A severe water crisis is gripping the Merafong City area, leaving residents in towns like Carletonville, Fochville, and Kokosi struggling to perform basic daily tasks. The taps are running dry not due to a drought, but because of a financial standoff between the municipality and its bulk water supplier, Rand Water.
The situation has deteriorated so drastically that it is now directly impacting essential services. The Carletonville Hospital officially confirmed it is facing a critical water shortage, a direct result of the ongoing municipal supply problems.
A Hospital in Crisis
In a statement, the hospital’s communication officer, Matabo Letsoalo, revealed the dire situation. “Carletonville District Hospital is currently experiencing water supply challenges due to ongoing municipal water outages, which have placed significant strain on our central water pumps,” Letsoalo said.
The strain proved too much, causing one of the hospital’s pumps to fail, severely limiting water supply to the main building. While the hospital has urgently escalated the repairs, the human impact is already being felt.
On social media, residents reported that the crisis is affecting patient care. “The hospital does not even have water to wash or bathe patients. My sister, who is in the hospital, has not bathed in three days,” one Carletonville resident lamented.
Communities Running Dry
Beyond the hospital walls, the frustration is palpable. Residents from Kokosi participating in a recent protest confirmed their taps have been dry for weeks. What began as intermittent outages has become a prolonged ordeal, with some areas reporting a complete lack of water for over three weeks.

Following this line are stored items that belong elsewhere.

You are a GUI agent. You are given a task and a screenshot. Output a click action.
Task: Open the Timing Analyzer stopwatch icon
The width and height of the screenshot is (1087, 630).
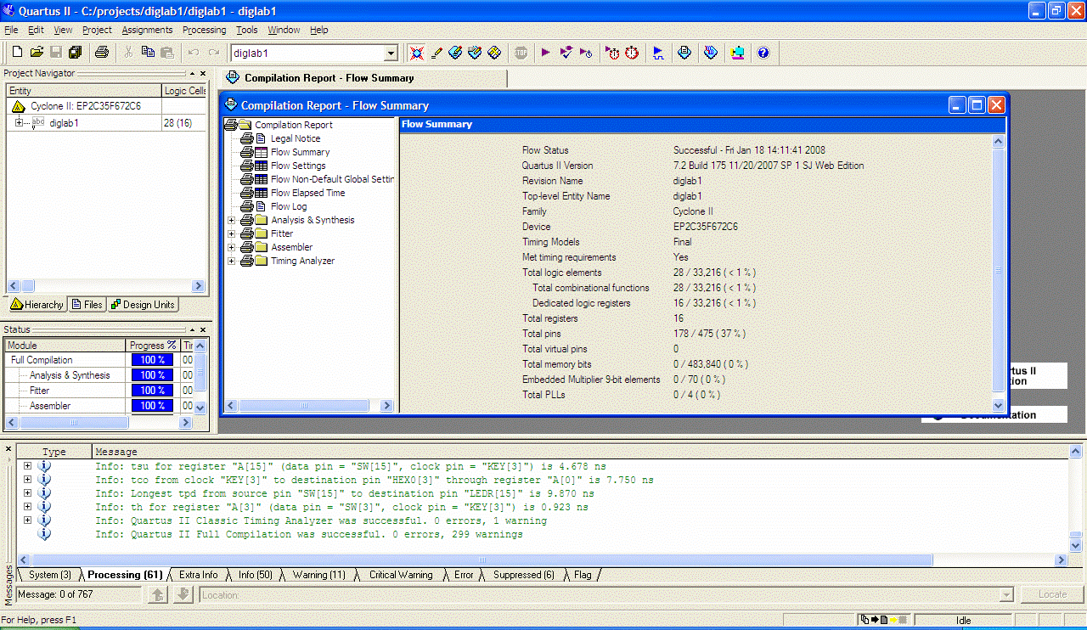click(632, 53)
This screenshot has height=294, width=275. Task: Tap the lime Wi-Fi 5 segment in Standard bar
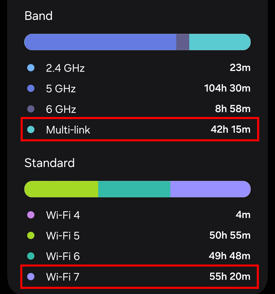61,189
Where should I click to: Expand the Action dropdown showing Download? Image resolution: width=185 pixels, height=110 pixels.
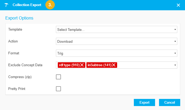[x=117, y=41]
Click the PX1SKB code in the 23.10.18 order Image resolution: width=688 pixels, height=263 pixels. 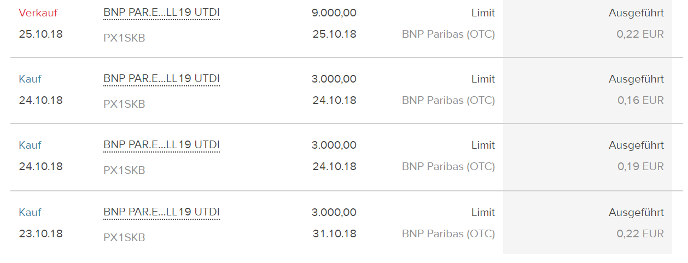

By the start of the new week, complaints were still flooding in from across the municipality, indicating that a resolution is nowhere in sight. The political deadlock deepened when a local councillor, Carl Steenekamp, indicated that Rand Water had rejected proposals from the Merafong municipality to restore the supply.
The Political Impasse
The core of the issue remains the Merafong City Local Municipality’s failure to pay its massive outstanding debt to Rand Water. In response, the utility has “choked” the supply, a drastic measure that puts immense pressure on the municipality but inflicts collective punishment on residents.
The Democratic Alliance (DA) is now pushing for tougher action, urging the National Treasury to withhold grants to Merafong until it settles its water account. This move highlights the severe financial mismanagement at the heart of the crisis and the desperate search for leverage to force a solution.
For the people of Merafong, the crisis is no longer an inconvenience; it’s a daily emergency. The situation exposes a brutal truth: when a municipality fails in its most basic fiscal duties, it is not the officials who suffer, but the patients in hospitals and the families in their homes, left waiting for a drop of water.